>> Start Dataset records

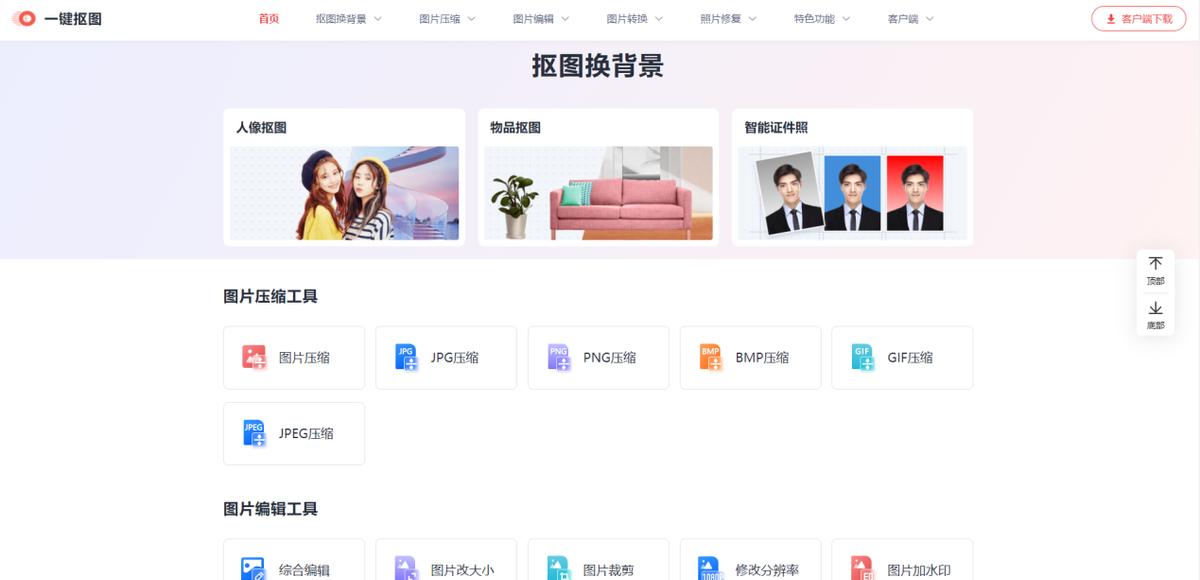Open the GIF压缩 compression tool
Viewport: 1200px width, 580px height.
click(902, 357)
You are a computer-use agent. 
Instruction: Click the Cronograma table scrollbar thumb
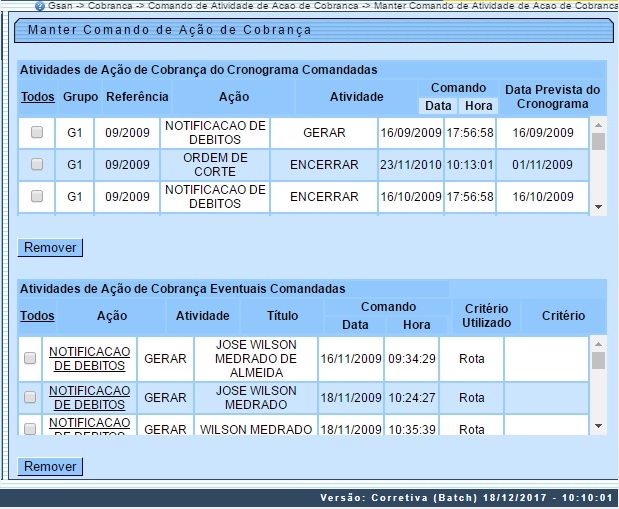(x=598, y=141)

>> End Dataset records

Task brief =>
Starting at the line that contains "You are a computer-use agent." and continuing through the last of the items, write those lines again with "scrollbar thumb" changed to "scroll handle" and everything else the same. Leave the pictures out of your answer.

Task output =>
You are a computer-use agent. 
Instruction: Click the Cronograma table scroll handle
(x=598, y=141)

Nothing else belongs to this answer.